* [Page text]
Skip to content

Quiz: Machine Learning Foundations

Test your understanding of linear algebra concepts in machine learning.


1. In machine learning, a feature vector represents:

  1. The output label of a data point
  2. The numerical attributes of a single data sample
  3. The weights of a neural network
  4. The training algorithm
Show Answer

The correct answer is B. A feature vector contains the numerical attributes (features) that describe a single data sample. For example, an image might be represented as a vector of pixel values.

Concept Tested: Feature Vector


2. The weight matrix in a linear model maps:

  1. Labels to features
  2. Inputs to outputs through linear transformation
  3. Features to labels through division
  4. Errors to gradients
Show Answer

The correct answer is B. The weight matrix performs a linear transformation from input features to outputs. In \(\mathbf{y} = W\mathbf{x} + \mathbf{b}\), the matrix \(W\) determines how inputs combine to produce outputs.

Concept Tested: Weight Matrix


3. The gradient of a loss function with respect to parameters indicates:

  1. The minimum value of the loss
  2. The direction of steepest increase
  3. The optimal parameters
  4. The training data size
Show Answer

The correct answer is B. The gradient points in the direction of steepest increase of the loss function. To minimize loss, gradient descent moves in the opposite direction (negative gradient).

Concept Tested: Gradient


4. A cost function in machine learning measures:

  1. The monetary expense of training
  2. The discrepancy between predictions and true values
  3. The number of features
  4. The model complexity
Show Answer

The correct answer is B. The cost (or loss) function measures how far the model's predictions deviate from the true values. Training aims to minimize this function by adjusting parameters.

Concept Tested: Cost Function


5. In gradient descent, the update rule is:

  1. \(\mathbf{w} \leftarrow \mathbf{w} + \alpha \nabla L\)
  2. \(\mathbf{w} \leftarrow \mathbf{w} - \alpha \nabla L\)
  3. \(\mathbf{w} \leftarrow \alpha \nabla L\)
  4. \(\mathbf{w} \leftarrow \mathbf{w} / \nabla L\)
Show Answer

The correct answer is B. Gradient descent subtracts the gradient scaled by learning rate \(\alpha\): \(\mathbf{w} \leftarrow \mathbf{w} - \alpha \nabla L\). This moves parameters in the direction that decreases the loss.

* [Brief 1]
Render everything in the listing from the line containing "Where should I click to: Click the Follow" down to the line containing "pos(600,338)" as a Markdown table with the columns Row and Line. Leave out blank lines.

* [Information shown]
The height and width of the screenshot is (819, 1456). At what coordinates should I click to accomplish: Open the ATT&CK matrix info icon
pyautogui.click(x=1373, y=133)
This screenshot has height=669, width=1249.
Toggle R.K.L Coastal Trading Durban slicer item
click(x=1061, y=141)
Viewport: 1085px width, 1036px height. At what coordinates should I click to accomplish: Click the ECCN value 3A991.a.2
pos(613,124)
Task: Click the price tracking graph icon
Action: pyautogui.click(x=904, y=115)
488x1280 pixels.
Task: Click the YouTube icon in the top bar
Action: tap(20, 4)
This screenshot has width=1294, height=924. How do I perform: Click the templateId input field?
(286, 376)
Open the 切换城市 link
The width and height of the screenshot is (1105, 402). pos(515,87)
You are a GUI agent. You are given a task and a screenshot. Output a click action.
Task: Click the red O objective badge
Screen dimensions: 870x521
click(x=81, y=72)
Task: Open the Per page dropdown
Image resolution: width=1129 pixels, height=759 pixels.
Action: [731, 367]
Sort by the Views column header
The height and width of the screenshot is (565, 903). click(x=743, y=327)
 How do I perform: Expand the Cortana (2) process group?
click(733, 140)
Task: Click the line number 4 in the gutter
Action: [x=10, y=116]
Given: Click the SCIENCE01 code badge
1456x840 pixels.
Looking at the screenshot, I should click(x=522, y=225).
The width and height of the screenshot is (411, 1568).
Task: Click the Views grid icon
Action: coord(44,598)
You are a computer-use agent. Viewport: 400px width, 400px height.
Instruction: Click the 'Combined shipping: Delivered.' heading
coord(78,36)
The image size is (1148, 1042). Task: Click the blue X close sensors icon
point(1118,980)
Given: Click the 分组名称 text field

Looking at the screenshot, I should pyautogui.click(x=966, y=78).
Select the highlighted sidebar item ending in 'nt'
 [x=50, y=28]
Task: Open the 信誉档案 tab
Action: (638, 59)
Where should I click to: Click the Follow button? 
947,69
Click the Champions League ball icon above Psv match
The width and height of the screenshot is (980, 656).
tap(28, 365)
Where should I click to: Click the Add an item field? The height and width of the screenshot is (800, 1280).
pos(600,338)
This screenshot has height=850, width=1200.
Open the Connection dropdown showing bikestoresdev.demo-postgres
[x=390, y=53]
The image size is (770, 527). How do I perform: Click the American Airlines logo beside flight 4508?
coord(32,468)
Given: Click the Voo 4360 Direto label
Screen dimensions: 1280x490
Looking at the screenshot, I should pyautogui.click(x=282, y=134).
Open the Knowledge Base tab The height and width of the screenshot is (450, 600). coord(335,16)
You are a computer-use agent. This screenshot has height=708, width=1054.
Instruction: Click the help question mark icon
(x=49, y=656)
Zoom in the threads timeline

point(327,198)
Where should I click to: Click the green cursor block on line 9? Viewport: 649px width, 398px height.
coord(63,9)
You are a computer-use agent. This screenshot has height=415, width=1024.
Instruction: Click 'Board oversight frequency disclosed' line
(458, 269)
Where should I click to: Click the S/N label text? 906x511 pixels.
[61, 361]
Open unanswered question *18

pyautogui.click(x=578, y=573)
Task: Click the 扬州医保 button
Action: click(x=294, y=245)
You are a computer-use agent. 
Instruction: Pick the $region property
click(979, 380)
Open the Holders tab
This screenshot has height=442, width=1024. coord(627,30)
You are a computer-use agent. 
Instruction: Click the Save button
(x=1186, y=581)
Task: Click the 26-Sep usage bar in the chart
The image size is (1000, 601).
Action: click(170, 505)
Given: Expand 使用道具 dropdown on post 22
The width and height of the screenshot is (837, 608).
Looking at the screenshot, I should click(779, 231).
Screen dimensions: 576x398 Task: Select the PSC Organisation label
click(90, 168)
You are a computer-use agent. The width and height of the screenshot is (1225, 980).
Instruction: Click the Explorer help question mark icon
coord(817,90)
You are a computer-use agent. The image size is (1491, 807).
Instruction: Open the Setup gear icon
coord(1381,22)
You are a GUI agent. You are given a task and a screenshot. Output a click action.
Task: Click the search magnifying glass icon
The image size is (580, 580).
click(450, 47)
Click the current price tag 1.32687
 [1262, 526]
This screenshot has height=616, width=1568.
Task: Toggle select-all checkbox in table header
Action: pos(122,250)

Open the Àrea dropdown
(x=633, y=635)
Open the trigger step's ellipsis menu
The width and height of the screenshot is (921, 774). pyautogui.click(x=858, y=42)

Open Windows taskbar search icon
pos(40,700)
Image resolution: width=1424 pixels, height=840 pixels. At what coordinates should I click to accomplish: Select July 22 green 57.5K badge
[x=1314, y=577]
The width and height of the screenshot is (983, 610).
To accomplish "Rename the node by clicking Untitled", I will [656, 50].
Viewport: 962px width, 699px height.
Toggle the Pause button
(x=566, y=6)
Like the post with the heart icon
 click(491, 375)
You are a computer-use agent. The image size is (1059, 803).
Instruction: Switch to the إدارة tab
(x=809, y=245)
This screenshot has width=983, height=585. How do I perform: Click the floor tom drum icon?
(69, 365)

* [Brief 2]
List every concept that the machine learning quiz labels "Concept Tested".

* [Answer 1]
| Row | Line |
|---|---|
| 1 | Where should I click to: Click the Follow button?  |
| 2 | 947,69 |
| 3 | Click the Champions League ball icon above Psv match |
| 4 | The width and height of the screenshot is (980, 656). |
| 5 | tap(28, 365) |
| 6 | Where should I click to: Click the Add an item field? The height and width of the screenshot is (800, 1280). |
| 7 | pos(600,338) |

* [Answer 2]
- Feature Vector
- Weight Matrix
- Gradient
- Cost Function